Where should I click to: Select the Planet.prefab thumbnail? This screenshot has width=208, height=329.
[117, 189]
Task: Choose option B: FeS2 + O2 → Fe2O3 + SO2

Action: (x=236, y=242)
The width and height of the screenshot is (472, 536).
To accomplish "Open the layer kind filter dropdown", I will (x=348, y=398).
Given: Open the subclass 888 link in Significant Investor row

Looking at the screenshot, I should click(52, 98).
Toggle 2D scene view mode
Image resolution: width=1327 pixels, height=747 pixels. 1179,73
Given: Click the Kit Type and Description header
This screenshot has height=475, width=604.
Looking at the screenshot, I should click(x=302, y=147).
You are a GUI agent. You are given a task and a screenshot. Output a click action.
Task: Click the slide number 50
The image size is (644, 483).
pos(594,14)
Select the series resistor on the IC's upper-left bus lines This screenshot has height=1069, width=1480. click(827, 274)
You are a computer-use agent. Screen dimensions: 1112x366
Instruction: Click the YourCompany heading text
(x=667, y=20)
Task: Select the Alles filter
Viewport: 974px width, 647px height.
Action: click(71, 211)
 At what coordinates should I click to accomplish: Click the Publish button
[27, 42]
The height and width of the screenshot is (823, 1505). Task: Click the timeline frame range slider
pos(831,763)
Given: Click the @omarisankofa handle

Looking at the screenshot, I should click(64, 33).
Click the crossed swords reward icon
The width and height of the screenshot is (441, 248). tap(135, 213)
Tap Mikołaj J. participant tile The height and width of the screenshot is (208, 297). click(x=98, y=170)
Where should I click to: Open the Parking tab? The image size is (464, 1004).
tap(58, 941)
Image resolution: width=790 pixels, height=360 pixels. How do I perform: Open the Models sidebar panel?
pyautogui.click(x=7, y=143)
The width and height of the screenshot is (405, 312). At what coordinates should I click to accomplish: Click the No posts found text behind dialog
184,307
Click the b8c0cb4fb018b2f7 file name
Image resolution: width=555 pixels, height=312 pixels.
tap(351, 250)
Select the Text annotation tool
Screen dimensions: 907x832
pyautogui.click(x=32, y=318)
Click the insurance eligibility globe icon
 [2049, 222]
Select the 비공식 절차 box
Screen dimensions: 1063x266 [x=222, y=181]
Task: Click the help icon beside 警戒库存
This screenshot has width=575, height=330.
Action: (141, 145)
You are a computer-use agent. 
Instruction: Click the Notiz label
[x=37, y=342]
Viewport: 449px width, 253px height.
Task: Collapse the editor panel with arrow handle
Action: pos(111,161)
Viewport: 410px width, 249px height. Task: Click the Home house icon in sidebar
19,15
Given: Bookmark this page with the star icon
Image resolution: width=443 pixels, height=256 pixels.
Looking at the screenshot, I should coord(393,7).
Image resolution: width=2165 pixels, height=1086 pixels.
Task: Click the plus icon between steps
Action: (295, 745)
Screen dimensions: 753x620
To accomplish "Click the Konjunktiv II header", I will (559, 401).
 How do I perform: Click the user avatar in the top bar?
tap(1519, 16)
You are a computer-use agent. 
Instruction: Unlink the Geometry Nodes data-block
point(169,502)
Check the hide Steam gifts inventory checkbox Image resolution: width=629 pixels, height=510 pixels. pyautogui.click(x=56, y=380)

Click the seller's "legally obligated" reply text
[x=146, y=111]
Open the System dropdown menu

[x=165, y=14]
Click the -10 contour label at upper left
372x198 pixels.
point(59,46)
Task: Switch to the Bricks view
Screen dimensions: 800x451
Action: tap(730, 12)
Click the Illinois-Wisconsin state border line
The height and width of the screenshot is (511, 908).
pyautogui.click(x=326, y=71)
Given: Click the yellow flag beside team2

———

YOUR TASK: Render the material from the line with "Given: Open the" up to and including the line with "pos(594,14)" as a two-column CSV headed instruction,click. Give one row for each piece of text with its answer, put every field in double quotes, and turn line breaks into spaces.

EXERCISE ANSWER:
instruction,click
"Given: Open the subclass 888 link in Significant Investor row","Looking at the screenshot, I should click(52, 98)."
"Toggle 2D scene view mode","Image resolution: width=1327 pixels, height=747 pixels. 1179,73"
"Given: Click the Kit Type and Description header This screenshot has height=475, width=604.","Looking at the screenshot, I should click(x=302, y=147)."
"You are a GUI agent. You are given a task and a screenshot. Output a click action. Task: Click the slide number 50 The image size is (644, 483).","pos(594,14)"